A cohesive brand identity is made up of brand logos, colours, fonts, photography, illustrations, videos, tone of voice (both written and spoken words). All of these factors work together to form your entire brand expression.
The consistency of that brand expression will be what makes or breaks the trust and professionalism you are trying to develop. Once you have developed your brand identity, pulling this all together into a Brand Style Guide will help you remain consistent.
6Brand activation – joining these elements together, in practice, every day
The last aspect of developing an effective brand strategy is to think about how you will ‘live and breathe’ your brand values every day. Consistency is everything here.
A consistent approach to how your brand is ‘active’ in the world will help patients know what to expect, and it will build trust in the level of care they can expect from you.

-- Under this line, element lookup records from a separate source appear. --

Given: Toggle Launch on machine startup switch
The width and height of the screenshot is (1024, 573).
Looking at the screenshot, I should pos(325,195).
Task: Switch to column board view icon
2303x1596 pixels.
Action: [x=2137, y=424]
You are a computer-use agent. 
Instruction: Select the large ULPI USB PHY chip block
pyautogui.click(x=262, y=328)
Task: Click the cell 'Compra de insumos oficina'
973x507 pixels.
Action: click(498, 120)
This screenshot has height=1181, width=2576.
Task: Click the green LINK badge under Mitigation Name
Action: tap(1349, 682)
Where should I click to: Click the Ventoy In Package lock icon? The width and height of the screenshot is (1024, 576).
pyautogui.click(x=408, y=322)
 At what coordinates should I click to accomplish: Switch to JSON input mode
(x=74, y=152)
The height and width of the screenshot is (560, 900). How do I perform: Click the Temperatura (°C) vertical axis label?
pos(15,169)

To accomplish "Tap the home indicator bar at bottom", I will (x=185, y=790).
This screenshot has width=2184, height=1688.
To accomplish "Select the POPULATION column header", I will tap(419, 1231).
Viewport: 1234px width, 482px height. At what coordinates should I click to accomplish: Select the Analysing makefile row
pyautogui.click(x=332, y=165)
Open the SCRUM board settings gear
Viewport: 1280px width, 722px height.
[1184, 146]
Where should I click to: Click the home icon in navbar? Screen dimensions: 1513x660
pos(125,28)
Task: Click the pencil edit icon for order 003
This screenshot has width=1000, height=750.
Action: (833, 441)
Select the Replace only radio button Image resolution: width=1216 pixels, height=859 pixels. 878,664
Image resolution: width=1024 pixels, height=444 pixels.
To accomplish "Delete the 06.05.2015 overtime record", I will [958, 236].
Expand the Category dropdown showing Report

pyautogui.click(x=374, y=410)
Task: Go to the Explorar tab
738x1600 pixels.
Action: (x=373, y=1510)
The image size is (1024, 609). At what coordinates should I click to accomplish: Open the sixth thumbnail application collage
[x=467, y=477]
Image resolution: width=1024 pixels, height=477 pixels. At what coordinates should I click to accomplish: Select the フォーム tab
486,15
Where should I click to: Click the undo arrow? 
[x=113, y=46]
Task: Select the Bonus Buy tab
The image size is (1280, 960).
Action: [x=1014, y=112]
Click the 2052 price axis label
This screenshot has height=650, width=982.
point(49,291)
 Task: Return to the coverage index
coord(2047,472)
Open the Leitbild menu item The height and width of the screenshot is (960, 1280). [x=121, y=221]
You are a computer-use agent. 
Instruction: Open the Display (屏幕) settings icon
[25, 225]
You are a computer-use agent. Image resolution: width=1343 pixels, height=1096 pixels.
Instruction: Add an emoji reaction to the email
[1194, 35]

For example, your reception team may be a patient’s first human interaction with your brand. If your practice takes a bright, bubbly approach to its branding, then your patients will no doubt expect a bubbly, energetic tone when they reach out to reception to book in with you. If they are met with an overly serious or stiff tone that’s inconsistent with your brand identity, that lack of consistency could cost you in patient trust and might impact your ongoing bookings and referrals.
As a healthcare professional, practice owner, or provider, you want to cultivate positive relationships. From attracting new patients to nurturing loyalty among your team, a well-developed brand can go a long way to helping you achieve your business goals.
The process of developing a unique brand doesn’t need to be complicated. By approaching these six key areas and asking the right questions, you’ll be able to come up with a plan based on a solid brand strategy.